刑法堂深处,藏着一间雅致的静室。
室内不见刀兵,也无卷宗堆积,唯有一副色泽古朴的茶具静陈在案上。
旁侧一只小铜炉,炉心一截安神香静静燃着,逸出几缕清冽的烟气。
沸水冲入茶壶,白汽腾起时,裹着茶叶的微涩暖意。
这本该是个令人宁神静气的地方。
余幸却觉得,相比于外间那充斥刑具与血腥的审讯室,这里的压抑还要更胜百倍。
孟青将他带到此处后便躬身退去,厚重的室门无声合拢,隔绝了外界。
宗铭并未抬眼看他,也未出声赐座。这位刑法堂内手握重权的人物,此刻正正垂眸专注于手中的茶具。
烫杯、纳茶、冲点、刮沫……每一步都带着茶道的规整,却被他做得从容写意,连指尖的起落都似有韵律。
待行至“云手分茗”,手臂轻展如拂云;而“灵枢注盏”时,茶汤则细如银线。
在这最要精微力道与澄澈心神的环节里,室内静到了极致。
一时间,唯有茶水轻响,雾气氤氲。
仿佛天地都缩成这一方茶台,只剩他与杯中那汪清茶,再无旁物。
余幸垂首静立,将气息压得极轻,连胸口的起伏都放得缓,可心神却像被手攥着一般紧绷如弦。
后颈渗出的汗意带着凉意,顺着皮肤爬向发根,痒得细微,却不敢抬手去擦。
他知道,这在寂静中蔓延的沉默,本身便是一种无声的威压。
直至第一道茶汤被宗铭从容淋在茶宠之上,他方才抬起头,将目光转向余幸,略一颔首示意他近前。
他没有开口,只是将第二道的金黄茶汤徐徐注入余幸面前那只白玉茶杯中。
等到这一切做完,宗铭才端起自己那杯茶,眼皮都没抬,语气平淡得如同闲话家常,开口先唤了声:
“余幸。

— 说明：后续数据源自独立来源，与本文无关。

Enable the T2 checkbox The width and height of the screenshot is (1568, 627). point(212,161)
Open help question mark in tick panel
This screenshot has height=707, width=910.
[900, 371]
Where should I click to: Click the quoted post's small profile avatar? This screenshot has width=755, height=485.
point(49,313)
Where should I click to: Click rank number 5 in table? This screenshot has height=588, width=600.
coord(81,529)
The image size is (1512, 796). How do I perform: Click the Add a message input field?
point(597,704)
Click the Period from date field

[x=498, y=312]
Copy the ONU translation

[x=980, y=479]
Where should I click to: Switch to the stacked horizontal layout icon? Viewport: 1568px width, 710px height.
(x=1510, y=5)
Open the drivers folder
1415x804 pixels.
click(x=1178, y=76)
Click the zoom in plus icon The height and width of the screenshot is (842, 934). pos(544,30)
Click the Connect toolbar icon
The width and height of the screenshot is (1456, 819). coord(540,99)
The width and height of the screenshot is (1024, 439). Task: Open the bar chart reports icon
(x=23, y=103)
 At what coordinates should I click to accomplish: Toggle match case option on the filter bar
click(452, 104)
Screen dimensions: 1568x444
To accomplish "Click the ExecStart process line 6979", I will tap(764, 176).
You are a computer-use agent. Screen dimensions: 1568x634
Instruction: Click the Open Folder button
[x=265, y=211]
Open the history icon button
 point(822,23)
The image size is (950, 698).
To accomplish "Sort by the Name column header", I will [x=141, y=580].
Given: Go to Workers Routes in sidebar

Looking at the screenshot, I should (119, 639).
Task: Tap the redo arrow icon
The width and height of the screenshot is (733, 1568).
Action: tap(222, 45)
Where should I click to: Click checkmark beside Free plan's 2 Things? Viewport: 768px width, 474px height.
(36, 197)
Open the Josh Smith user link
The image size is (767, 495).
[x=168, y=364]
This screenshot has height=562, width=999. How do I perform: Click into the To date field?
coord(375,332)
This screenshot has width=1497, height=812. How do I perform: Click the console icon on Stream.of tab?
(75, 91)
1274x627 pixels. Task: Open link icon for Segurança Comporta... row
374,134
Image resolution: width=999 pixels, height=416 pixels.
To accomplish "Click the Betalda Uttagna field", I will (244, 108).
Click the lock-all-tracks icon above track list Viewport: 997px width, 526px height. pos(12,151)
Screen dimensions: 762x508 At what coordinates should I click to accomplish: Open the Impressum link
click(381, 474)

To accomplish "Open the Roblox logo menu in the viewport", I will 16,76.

”
“下午你才被刘锦源轰出房门,转眼便『恰好』撞见我麾下的执法弟子。”
“随后又把张虎他们的事说得条理分明,甚至连刘锦源会亲至,都敢『大胆揣度』。”
他缓缓抬眼,目光平静,却似能照见所有隐秘。
“凭你这几句推测,便让我刑法堂弟子依律上报至我面前。只凭这点手段,便将一位外门管事和几名练气弟子逼上了绝路。”
宗铭说着,将茶杯凑到唇边,轻轻吹散杯口的热气。就在白雾袅袅散到只剩一缕的刹那,他淡声开口:
“这一局,你布得……可谓借力打力,分毫无差。”
寒意猛地攥住余幸的脊椎,顺着骨缝往下钻。先前还带着体温的细汗,这会儿凉透了,紧糊在衣背上。
他心知肚明,自己所有关于“无辜”与“巧合”的伪装,在这位执事眼中早已被扯得粉碎。
他没有辩解,只是深深一躬,声音低哑:“弟子不敢。”
“坐吧。”
余幸依言坐下,却只敢坐半个凳子,腰背挺得笔直。
宗铭将一杯茶推到他面前,终于开始了真正的“考题”。
“你递出两张帖子,一张引刘锦源入局,一张引刑法堂收网。”他淡然问道,“你自己说,刘锦源接到帖子时,心里在想什么?”
余幸心头骤紧,思绪如电急转。他知道,这已不是审问,而是考校。此刻任何一点伪装或迟疑,都只会招致彻底的毁灭。
他深吸一口气,竭力稳住声线:“回禀执事。他所想的,绝非『宗门公义』,而是『功绩』与『掌控』。”
“他所见的,是一个清理门户、向上表功的契机,更是一个能将张虎这等不服管束之人彻底攥死的良机。弟子投中的,正是他这份『贪功』与『驭下』之念。”
宗铭不置可否,又追问道:“你看得透刘锦源,那就再看一件事——你为何不直接去找孟青,而是去找他手下的一名弟子?你又在算计什么?”